(Try it) Across the data below, how many lines hold "agent"? Answer with that number and nothing else.

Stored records

=-=-=

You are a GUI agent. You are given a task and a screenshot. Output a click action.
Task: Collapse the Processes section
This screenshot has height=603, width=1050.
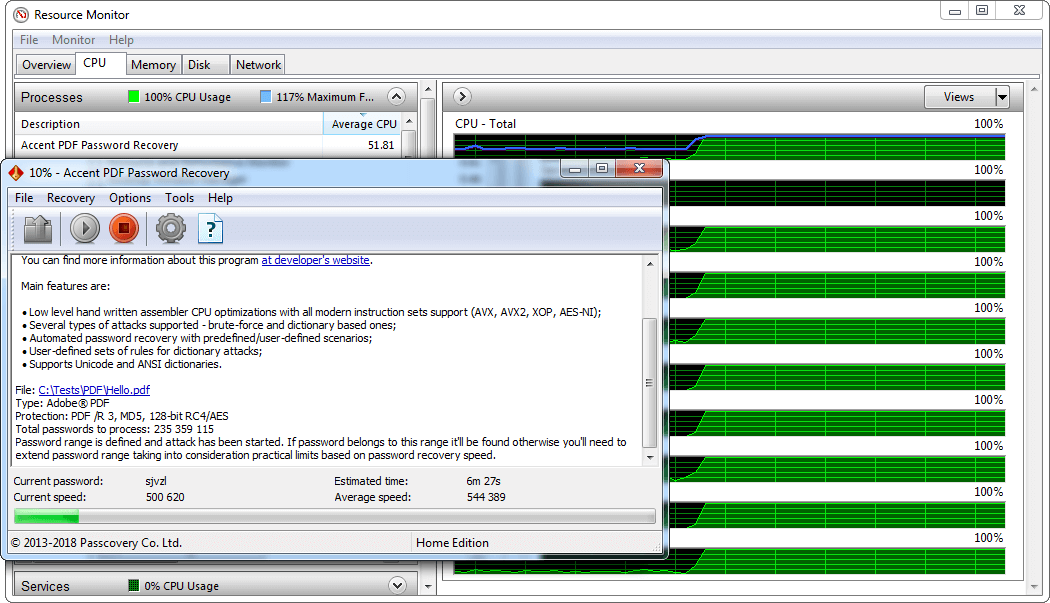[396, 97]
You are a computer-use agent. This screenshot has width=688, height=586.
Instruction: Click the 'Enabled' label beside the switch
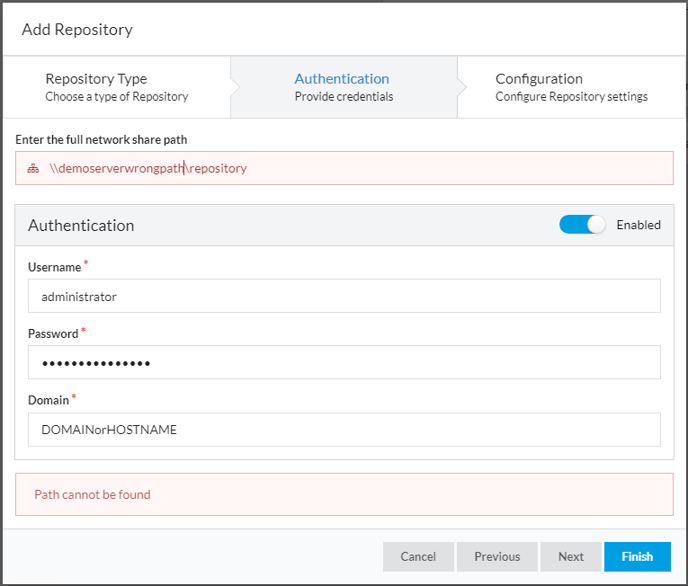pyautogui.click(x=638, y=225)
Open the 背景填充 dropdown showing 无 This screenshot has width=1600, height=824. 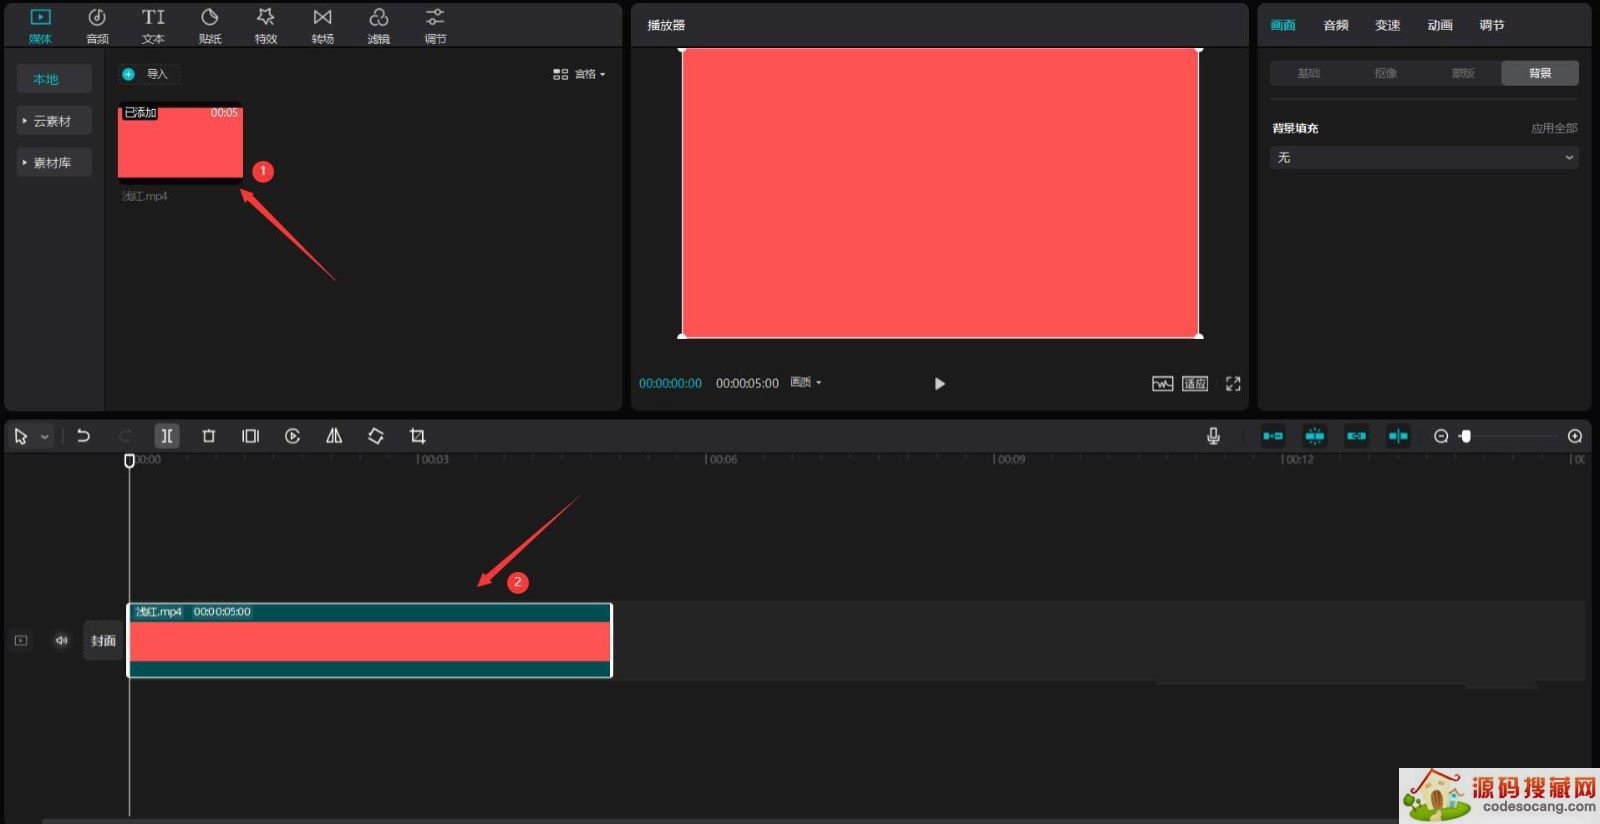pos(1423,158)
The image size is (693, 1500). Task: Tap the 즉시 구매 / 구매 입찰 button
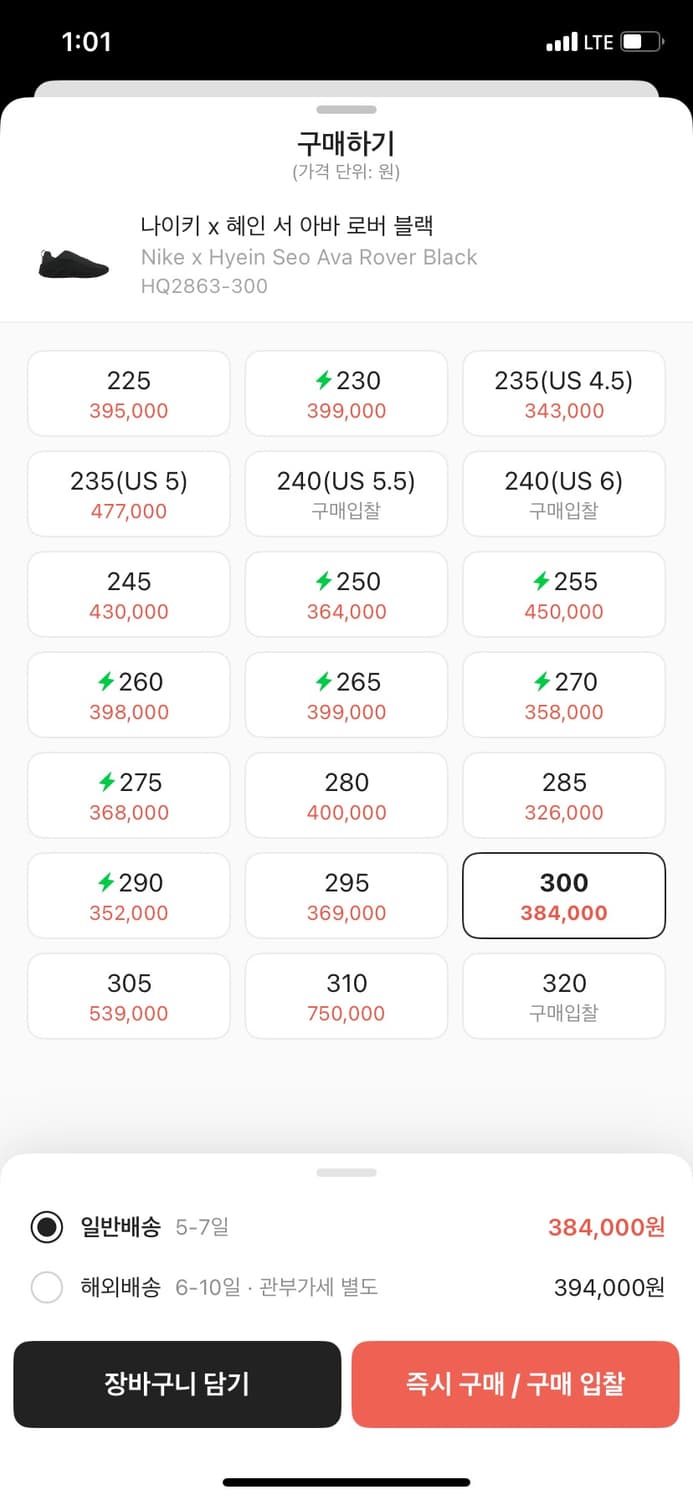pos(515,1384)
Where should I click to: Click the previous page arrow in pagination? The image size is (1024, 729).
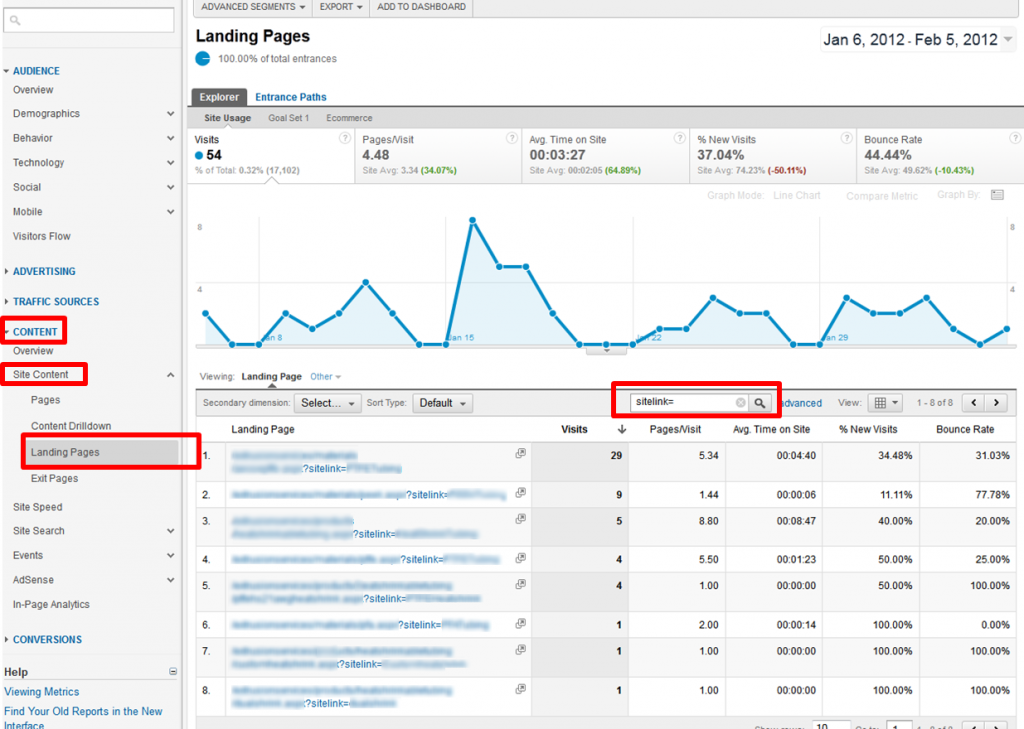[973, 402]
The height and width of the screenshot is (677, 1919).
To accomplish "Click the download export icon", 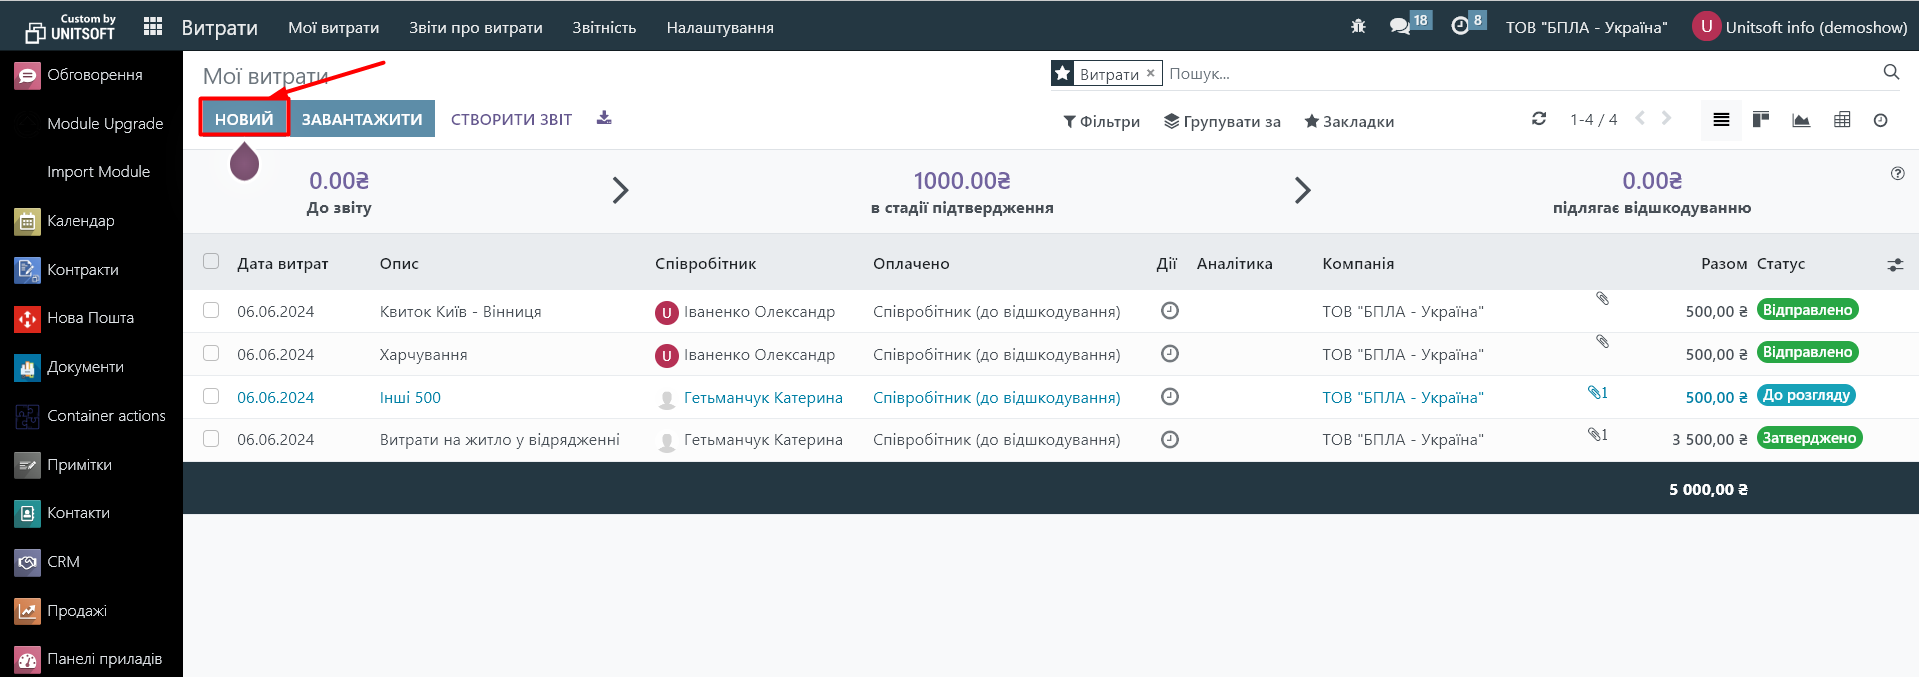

=-=-=

(Output of the exercise) 2